Erstes Beispiel einer H‐Verschiebung in ‘Thiocarbonyl‐aminiden’ (N‐(Alkylidensulfonio)aminiden)

Abstract

First Example of an H‐Shift in ‘Thiocarbonyl Aminides’ (N‐(Alkylidenesulfonio)aminides)Reaction of benzyl azide (15a) with the sterically hindered CS group of 4,4‐dimethyl‐1,3‐thiazole‐5(4H)‐thiones 14 (Scheme 3) and 1,1,3,3‐tetramethylindane‐2‐thione (17, Scheme 4) at 80° leads to the corresponding imines in high yield, without formation of any by‐product.
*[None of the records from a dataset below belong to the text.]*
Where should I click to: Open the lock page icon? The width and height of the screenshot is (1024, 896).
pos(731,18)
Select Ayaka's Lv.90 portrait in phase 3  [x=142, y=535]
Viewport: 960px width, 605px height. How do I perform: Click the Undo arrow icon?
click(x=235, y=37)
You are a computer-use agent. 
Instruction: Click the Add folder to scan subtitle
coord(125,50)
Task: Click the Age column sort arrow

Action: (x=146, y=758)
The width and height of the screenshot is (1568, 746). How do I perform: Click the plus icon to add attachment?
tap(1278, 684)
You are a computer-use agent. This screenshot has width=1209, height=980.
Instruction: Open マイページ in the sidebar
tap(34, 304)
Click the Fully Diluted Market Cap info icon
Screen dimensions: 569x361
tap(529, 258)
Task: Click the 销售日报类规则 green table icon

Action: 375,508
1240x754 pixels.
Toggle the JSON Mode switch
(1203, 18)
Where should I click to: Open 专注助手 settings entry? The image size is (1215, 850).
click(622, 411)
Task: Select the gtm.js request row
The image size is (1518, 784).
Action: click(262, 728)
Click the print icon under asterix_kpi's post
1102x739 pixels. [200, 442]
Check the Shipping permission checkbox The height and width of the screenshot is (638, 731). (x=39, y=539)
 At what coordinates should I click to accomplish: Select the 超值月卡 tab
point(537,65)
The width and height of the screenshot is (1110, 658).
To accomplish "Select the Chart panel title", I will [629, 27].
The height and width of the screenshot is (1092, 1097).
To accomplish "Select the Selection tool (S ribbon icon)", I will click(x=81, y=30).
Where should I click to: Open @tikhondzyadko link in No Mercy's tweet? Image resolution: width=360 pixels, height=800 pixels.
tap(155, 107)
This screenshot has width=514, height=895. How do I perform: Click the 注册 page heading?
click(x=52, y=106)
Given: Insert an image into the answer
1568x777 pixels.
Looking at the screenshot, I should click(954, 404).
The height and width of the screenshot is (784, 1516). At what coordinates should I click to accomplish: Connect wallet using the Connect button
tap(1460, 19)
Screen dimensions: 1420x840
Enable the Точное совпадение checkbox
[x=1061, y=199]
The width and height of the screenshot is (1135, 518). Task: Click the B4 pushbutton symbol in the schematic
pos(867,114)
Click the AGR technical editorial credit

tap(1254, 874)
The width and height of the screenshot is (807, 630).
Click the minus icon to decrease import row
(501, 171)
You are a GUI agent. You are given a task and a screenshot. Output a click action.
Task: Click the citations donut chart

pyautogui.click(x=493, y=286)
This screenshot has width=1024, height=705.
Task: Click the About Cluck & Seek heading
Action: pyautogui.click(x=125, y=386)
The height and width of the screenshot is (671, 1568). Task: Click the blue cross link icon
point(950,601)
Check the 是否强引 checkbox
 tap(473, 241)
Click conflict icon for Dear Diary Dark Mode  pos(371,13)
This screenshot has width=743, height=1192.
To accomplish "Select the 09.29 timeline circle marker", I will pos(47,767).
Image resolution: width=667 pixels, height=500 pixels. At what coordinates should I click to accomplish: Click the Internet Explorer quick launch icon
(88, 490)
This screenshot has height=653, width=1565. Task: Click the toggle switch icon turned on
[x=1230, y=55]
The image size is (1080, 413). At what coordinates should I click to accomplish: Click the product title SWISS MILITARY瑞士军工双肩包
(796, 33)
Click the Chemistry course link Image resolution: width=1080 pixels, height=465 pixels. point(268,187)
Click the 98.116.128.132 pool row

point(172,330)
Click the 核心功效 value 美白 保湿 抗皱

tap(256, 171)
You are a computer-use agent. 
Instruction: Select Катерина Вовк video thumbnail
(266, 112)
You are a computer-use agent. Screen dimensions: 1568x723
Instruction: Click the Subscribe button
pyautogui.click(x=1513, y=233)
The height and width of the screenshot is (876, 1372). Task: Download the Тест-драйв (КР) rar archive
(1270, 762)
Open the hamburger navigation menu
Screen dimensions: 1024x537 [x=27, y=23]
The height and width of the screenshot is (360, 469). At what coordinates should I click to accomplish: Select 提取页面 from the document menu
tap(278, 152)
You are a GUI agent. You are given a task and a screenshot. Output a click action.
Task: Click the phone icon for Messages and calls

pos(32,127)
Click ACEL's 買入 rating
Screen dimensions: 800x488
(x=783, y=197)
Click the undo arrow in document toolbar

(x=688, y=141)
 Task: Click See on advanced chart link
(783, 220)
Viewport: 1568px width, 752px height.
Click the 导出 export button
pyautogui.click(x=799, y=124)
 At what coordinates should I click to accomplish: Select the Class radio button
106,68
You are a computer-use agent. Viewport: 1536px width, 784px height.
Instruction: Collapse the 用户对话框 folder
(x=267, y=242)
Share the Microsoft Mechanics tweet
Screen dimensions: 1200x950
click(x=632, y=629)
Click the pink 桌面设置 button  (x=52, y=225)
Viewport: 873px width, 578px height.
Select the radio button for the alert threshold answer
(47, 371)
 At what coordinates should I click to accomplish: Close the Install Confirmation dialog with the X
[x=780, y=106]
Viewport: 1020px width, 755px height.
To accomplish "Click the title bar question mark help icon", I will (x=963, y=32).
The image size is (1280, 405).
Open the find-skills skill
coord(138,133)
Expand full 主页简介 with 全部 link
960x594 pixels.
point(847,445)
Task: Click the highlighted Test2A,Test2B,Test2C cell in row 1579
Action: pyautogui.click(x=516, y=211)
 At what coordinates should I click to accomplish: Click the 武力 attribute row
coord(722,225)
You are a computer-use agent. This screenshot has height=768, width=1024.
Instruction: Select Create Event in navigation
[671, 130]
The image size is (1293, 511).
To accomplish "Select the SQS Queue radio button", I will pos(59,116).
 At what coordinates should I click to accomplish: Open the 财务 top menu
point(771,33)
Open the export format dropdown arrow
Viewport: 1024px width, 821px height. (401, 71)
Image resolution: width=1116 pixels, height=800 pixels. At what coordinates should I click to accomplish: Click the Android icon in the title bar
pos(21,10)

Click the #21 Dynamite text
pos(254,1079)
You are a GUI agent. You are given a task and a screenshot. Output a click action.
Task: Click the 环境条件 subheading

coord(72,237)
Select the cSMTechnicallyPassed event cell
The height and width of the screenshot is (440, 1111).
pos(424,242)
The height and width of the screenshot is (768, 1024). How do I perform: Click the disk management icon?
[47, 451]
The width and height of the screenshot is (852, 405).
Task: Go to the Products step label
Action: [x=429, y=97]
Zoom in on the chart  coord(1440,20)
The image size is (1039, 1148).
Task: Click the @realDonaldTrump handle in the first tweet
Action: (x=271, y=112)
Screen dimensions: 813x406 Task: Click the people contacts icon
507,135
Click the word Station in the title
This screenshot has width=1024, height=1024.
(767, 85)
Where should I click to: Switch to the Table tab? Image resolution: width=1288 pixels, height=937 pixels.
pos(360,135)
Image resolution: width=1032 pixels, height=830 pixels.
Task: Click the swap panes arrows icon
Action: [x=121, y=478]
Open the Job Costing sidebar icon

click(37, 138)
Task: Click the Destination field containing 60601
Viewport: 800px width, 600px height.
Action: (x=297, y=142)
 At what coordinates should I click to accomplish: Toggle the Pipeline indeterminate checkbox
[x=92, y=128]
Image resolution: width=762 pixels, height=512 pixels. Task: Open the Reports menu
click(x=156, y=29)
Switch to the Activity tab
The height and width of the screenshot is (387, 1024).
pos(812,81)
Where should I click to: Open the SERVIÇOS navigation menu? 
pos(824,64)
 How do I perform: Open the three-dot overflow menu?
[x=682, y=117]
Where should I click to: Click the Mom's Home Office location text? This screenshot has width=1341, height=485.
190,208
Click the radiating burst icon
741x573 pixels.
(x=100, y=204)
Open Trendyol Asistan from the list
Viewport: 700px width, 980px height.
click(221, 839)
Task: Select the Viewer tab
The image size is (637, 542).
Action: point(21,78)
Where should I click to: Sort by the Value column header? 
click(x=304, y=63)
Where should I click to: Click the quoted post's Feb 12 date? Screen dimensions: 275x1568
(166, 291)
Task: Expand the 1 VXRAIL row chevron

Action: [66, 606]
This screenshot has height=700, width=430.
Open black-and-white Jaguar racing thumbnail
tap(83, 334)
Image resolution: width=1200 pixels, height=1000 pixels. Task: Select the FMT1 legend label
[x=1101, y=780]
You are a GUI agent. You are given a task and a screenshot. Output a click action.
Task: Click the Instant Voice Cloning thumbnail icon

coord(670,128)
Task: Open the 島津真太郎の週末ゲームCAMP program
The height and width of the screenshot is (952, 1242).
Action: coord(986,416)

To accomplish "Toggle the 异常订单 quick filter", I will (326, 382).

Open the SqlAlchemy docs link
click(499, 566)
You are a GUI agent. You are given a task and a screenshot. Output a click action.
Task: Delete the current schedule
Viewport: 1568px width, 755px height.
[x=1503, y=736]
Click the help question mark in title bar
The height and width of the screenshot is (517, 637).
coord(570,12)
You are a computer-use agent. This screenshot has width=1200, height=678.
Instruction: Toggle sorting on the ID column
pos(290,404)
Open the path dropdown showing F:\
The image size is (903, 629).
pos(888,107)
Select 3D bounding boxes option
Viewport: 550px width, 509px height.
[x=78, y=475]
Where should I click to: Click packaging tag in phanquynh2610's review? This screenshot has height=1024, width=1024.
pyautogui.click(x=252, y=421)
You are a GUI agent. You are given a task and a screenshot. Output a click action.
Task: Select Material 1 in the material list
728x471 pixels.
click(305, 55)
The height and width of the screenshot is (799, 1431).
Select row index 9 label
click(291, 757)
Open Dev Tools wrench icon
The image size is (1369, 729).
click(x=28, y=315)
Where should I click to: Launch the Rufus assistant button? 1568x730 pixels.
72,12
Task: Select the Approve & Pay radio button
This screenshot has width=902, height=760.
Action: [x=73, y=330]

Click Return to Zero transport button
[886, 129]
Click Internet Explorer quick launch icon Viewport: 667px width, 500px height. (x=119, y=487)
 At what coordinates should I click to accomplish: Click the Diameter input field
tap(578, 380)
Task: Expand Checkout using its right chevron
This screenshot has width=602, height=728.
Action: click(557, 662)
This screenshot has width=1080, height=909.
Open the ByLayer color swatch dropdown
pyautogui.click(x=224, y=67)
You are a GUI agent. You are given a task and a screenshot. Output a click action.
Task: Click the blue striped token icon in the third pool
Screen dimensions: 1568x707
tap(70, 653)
In contrast, 15a and 2,2,4,4‐tetramethyl‐3‐thioxocyclobutanone (7) under the same conditions yielded, in addition to imine 19, products 20a and 21 (Scheme 5). For the formation of 20a, a reaction mechanism via [1,4]‐H shift in the intermediate ‘thiocarbonyl aminides’ 23 is proposed (Scheme 6). Product 21 as well as the dithiazole derivative 22, which is formed only in the reaction with 4‐nitrobenzyl azide (15c), are formal adducts of the dipole 23. Whereas precedents are known for the formation of cycloadducts of type 22, the pathway to 21 is not known. Two possible mechanisms of its formation are proposed in Schemes 8 and 9.